What stays uniquely human
Despite the acceleration, Hassabis singles out creativity, empathy and existential curiosity as traits no training scale can replicate. He sees AGI as “humanity’s most powerful tool”, not its successor – provided society can agree on the guardrails before the tool arrives.
What is Demis Hassabis’s current timeline for achieving Artificial General Intelligence?
In his most recent 2025 interviews, Demis Hassabis predicts AGI could arrive as soon as 2030, calling the next five to ten years “monumental” for humanity. This positions him as more optimistic than the academic consensus – surveys show most experts expect AGI between 2040-2050, while superforecasters place the median prediction around 2050.
Does AI truly “understand” reality or just simulate understanding?
Hassabis emphasizes that current large language models excel at pattern recognition but lack true comprehension. He argues today’s systems simulate understanding rather than possess grounded experience, though he believes future AGI systems will develop genuine cognitive capabilities through continued scaling and architectural improvements.
How is Google DeepMind positioning itself in the competitive AI landscape?
Following the 2023 merger with Google Brain, DeepMind now leads a 6,000+ person team and has received $75 billion in 2025 AI infrastructure investment.
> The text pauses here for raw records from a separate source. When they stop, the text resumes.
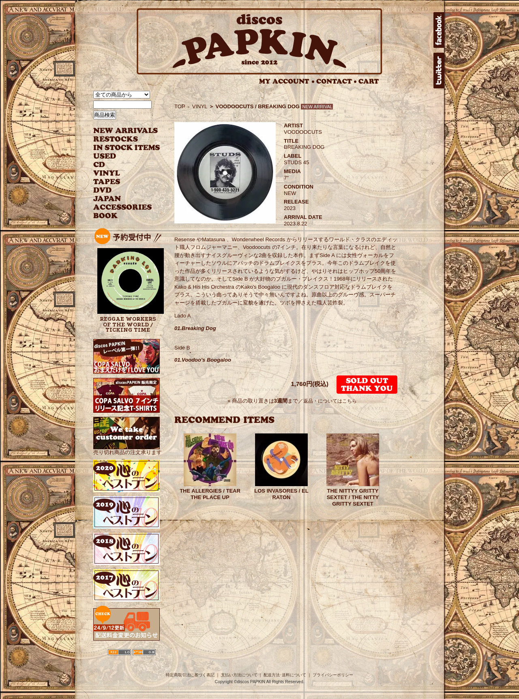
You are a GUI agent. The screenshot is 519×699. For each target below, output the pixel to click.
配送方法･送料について (285, 675)
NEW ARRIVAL (125, 131)
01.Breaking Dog (195, 328)
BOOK (105, 216)
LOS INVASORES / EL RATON (281, 494)
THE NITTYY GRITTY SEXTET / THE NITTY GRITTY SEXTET (353, 497)
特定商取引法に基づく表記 (190, 675)
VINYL (107, 173)
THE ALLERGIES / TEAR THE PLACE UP (210, 494)
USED (120, 156)
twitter (438, 70)
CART (368, 81)
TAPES (106, 182)
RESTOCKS (120, 139)
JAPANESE (120, 199)
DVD (102, 190)
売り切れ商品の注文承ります (127, 449)
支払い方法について (239, 675)
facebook (438, 30)
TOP (179, 106)
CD (99, 165)
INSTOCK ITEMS (126, 148)
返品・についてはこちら (330, 401)
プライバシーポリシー (333, 675)
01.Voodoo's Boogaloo (202, 360)
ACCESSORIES (122, 207)
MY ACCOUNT (287, 81)
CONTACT (336, 81)
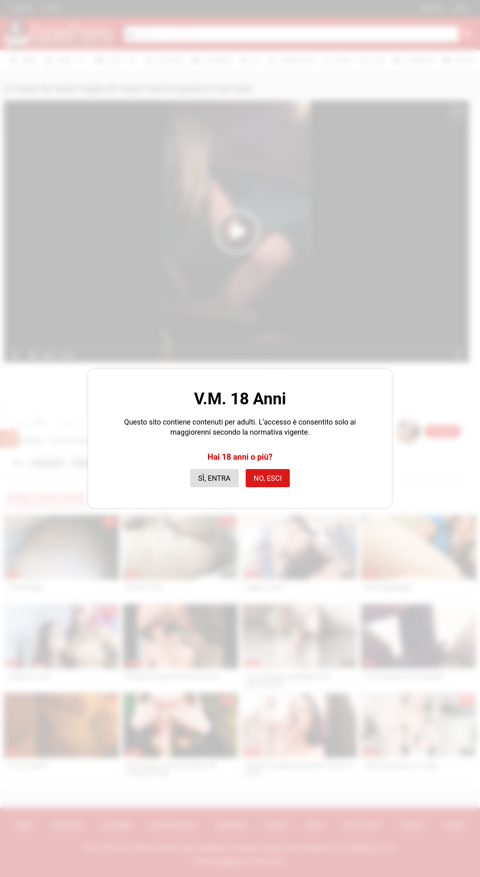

Recent releases include Gemini 2.5 (March 2025) and Project Astra universal AI assistant, while their technical roadmap forecasts AGI by 2030 with specific safety and interpretability benchmarks.
What ethical frameworks guide DeepMind’s AGI development?
Hassabis has joined global forums advocating for international AI governance and regulation, warning society is not prepared for AGI’s implications. As UK government AI adviser, he helped establish the AI Security Institute (formerly AI Safety Institute). However, recent reports show DeepMind’s anti-military use clause has eroded, with their AI now being sold to militaries as “pragmatic response to geopolitical reality.”
How will AI change programming and human uniqueness?
Looking ahead, Hassabis envisions AI augmenting rather than replacing human creativity and empathy. He predicts programming will evolve into higher-level AI management roles, while humans’ unique qualities – creativity, empathy, and existential curiosity – become even more essential as AI capabilities accelerate.